Thursday, December 26, 2019

Louisa May Alcott

Louisa May Alcott (November 29, 1832 – March 6, 1888) was an American novelist, short story writer and poet best known as the author of the novel Little Women (1868). Alcott's family suffered from financial difficulties, and while she worked to help support the family from an early age, she also sought an outlet in writing. She began to receive critical success for her writing in the 1860s. Published in 1868, Little Women is set in the Alcott family home, Orchard House, in Concord, Massachusetts, and is loosely based on Alcott's childhood experiences with her three sisters, Abigail May Alcott NierikerElizabeth Sewall Alcott, and Anna Alcott Pratt. The novel was well-received at the time and is still a popular children's novel today. It has been adapted to film several times.
Writer-director Greta Gerwig (Lady Bird) has crafted a Little Women (2019) that draws on both the classic novel and the writings of Louisa May Alcott, and unfolds as the author's alter ego, Jo March, reflects back and forth on her fictional life. In Gerwig's take, the beloved story of the March sisters - four young women each determined to live life on her own terms -- is both timeless and timely. Portraying Jo, Meg, Amy, and Beth March, the film stars Saoirse Ronan, Emma Watson, Florence Pugh, Eliza Scanlen, with Timothée Chalamet as their neighbor Laurie, Laura Dern as Marmee, and Meryl Streep as Aunt March.
George Cukor directed this classic adaptation of Louisa May Alcott's sentimental novel with a shimmering lavishness that is a prime example of the classic Hollywood (1933). The story concerns the lives of four New England sisters -- Jo (Katharine Hepburn), Amy (Joan Bennett), Meg (Frances Dee), and Beth (Jean Parker) -- during the time of the Civil War.

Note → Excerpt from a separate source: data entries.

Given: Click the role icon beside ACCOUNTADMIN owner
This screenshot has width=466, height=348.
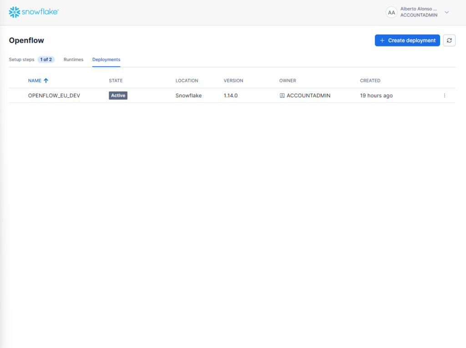Looking at the screenshot, I should point(282,96).
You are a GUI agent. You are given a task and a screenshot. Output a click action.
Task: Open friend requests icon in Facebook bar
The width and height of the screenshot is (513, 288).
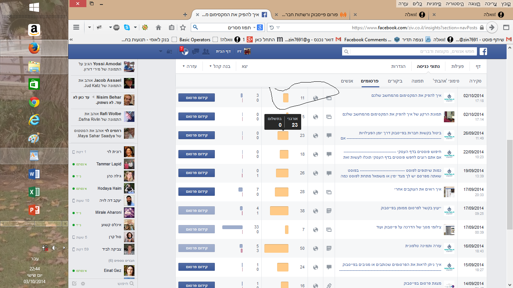pyautogui.click(x=206, y=52)
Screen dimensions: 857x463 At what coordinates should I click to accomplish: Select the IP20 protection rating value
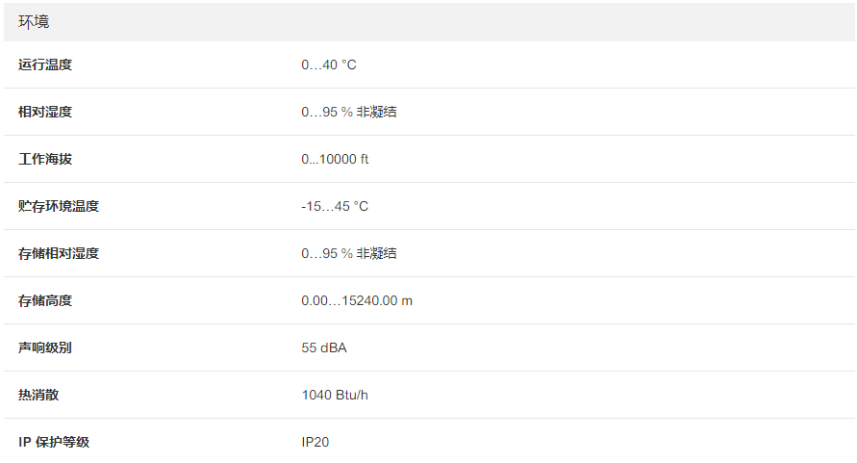(315, 442)
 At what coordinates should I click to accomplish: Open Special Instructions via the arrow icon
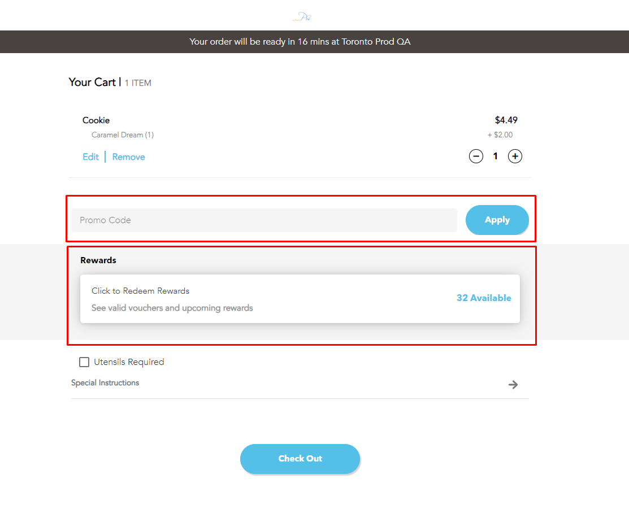pyautogui.click(x=513, y=385)
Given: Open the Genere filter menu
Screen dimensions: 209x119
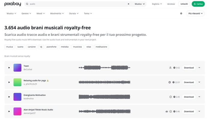Looking at the screenshot, I should [x=26, y=13].
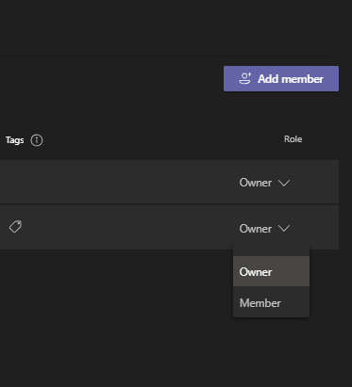Choose Member in the open role menu

271,302

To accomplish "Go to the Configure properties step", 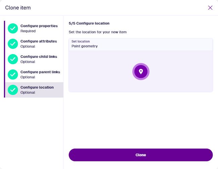I will [39, 26].
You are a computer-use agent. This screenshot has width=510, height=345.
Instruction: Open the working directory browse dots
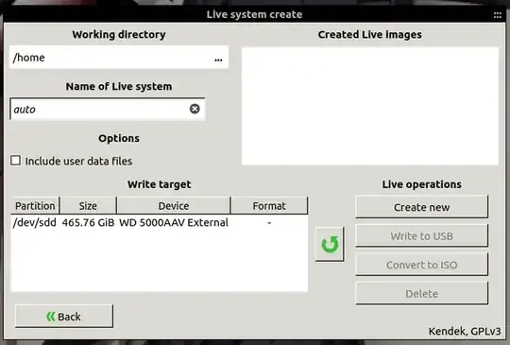tap(218, 60)
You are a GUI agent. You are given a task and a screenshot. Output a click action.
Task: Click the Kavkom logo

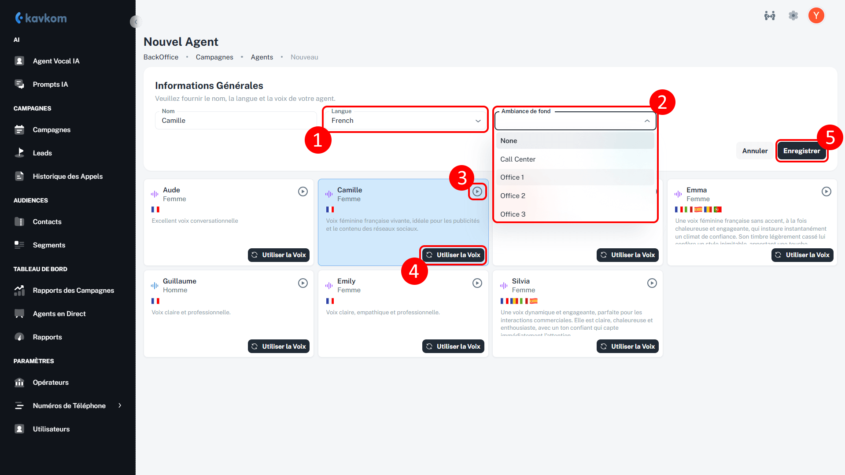(x=41, y=18)
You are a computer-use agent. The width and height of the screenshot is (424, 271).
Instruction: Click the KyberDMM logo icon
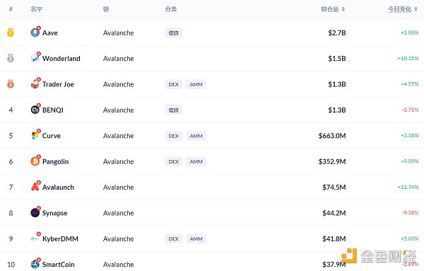click(x=35, y=238)
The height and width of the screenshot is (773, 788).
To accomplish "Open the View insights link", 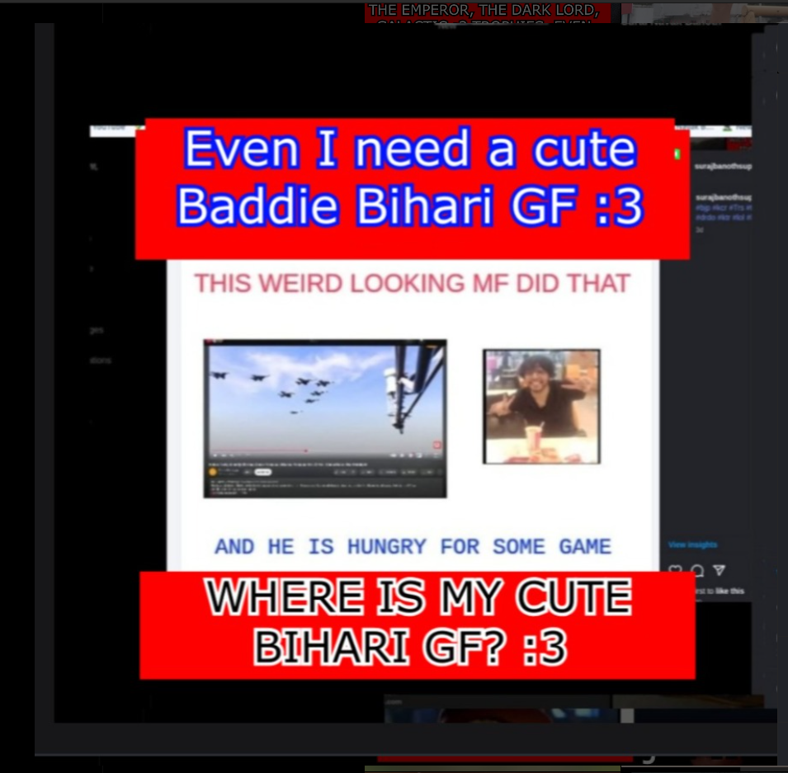I will pos(692,544).
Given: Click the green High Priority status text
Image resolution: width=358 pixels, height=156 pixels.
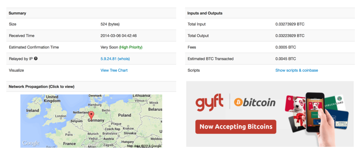Looking at the screenshot, I should pyautogui.click(x=131, y=47).
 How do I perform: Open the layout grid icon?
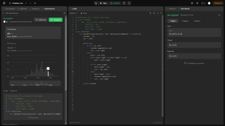192,3
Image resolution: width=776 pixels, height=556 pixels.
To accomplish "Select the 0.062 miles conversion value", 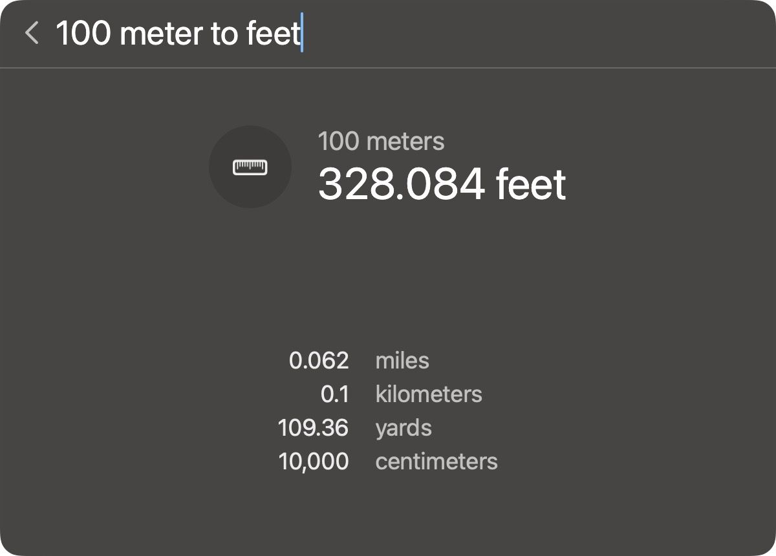I will (x=319, y=360).
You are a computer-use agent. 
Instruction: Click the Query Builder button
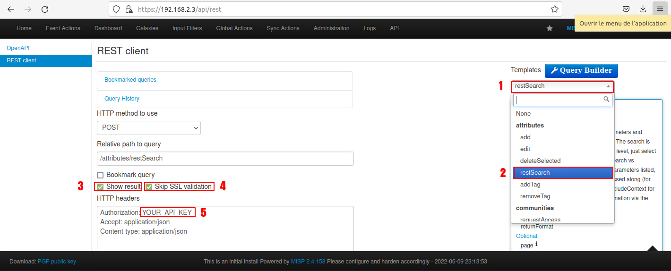pos(581,71)
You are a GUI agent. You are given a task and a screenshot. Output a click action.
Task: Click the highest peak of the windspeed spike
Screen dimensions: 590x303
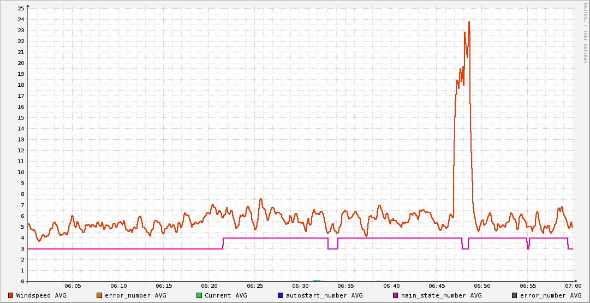coord(469,22)
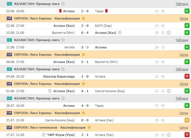This screenshot has width=191, height=138.
Task: Click the Лига чемпионов - Квалификация header title
Action: pos(50,127)
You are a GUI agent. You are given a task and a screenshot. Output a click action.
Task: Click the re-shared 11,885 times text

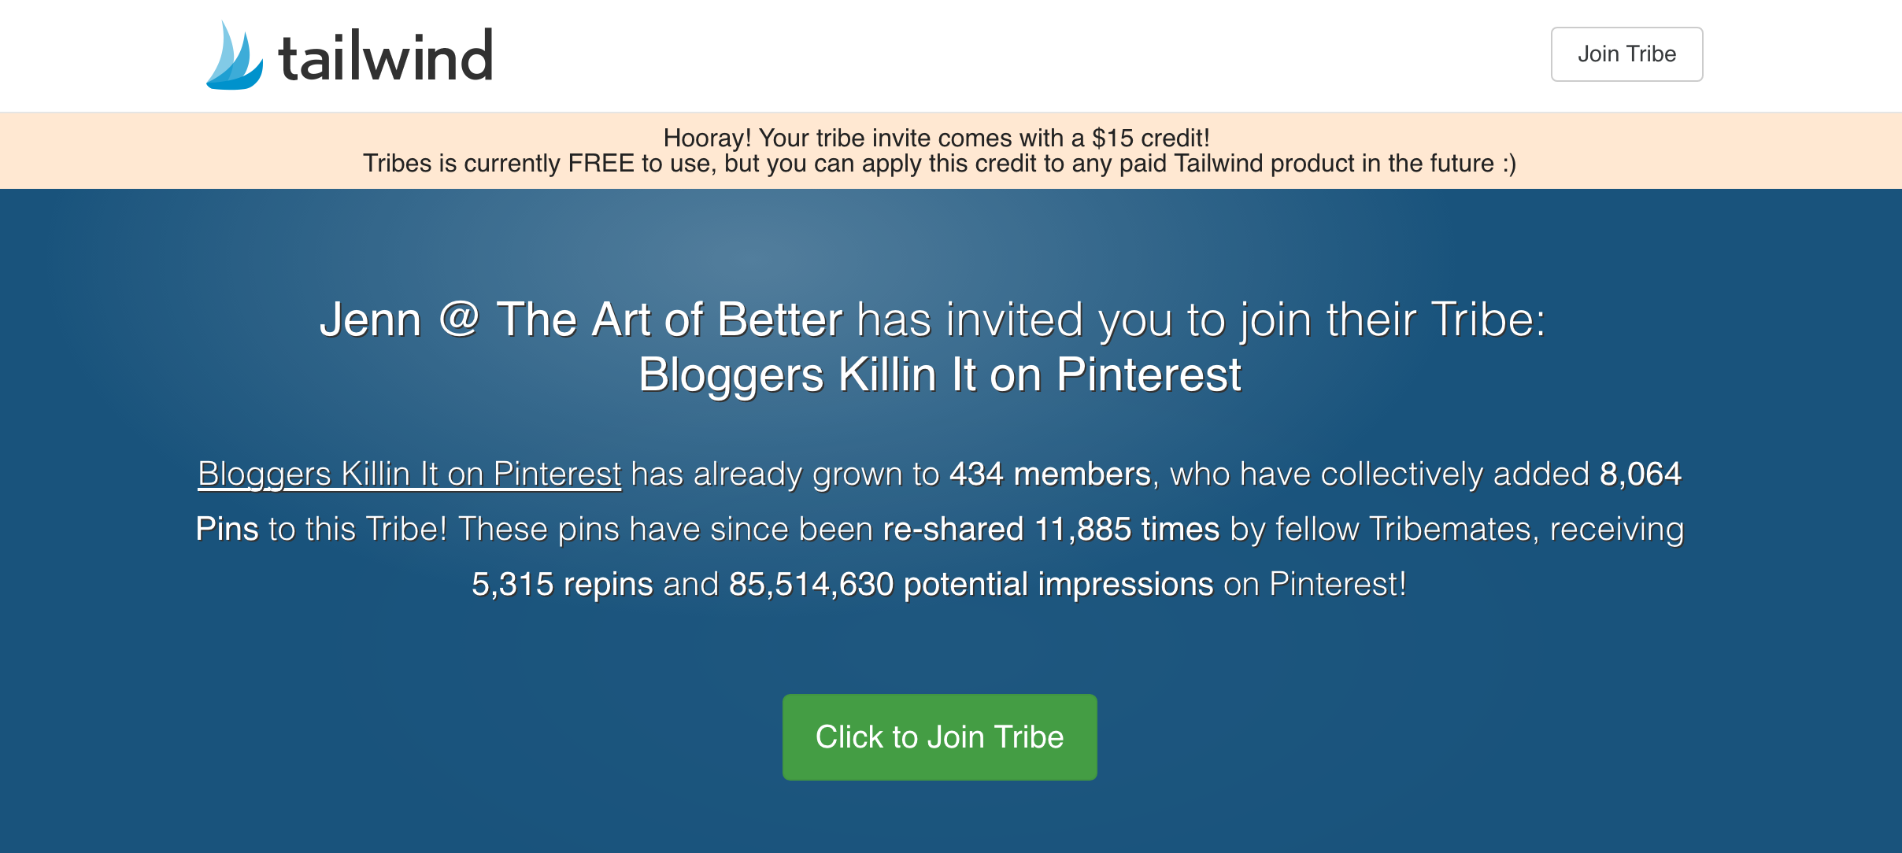click(x=1051, y=529)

Jo desires to leave home to become a writer, but decides to stay to help the family. But Meg announces her plans to get married, so Jo leaves for New York City. As she settles down to a writing career, she meets Professor Fritz Bhaer (Paul Lukas), who helps her with her work. While Jo is away, Amy falls in love and marries Jo's old flame Laurie Laurence (Douglass Montgomery). But Jo is forced to return to New England when she discovers Beth is dying. ~ Paul Brenner, Rovi
Alcott was an abolitionist and a feminist and remained unmarried throughout her life. She died from a stroke, two days after her father died, in Boston on March 6, 1888.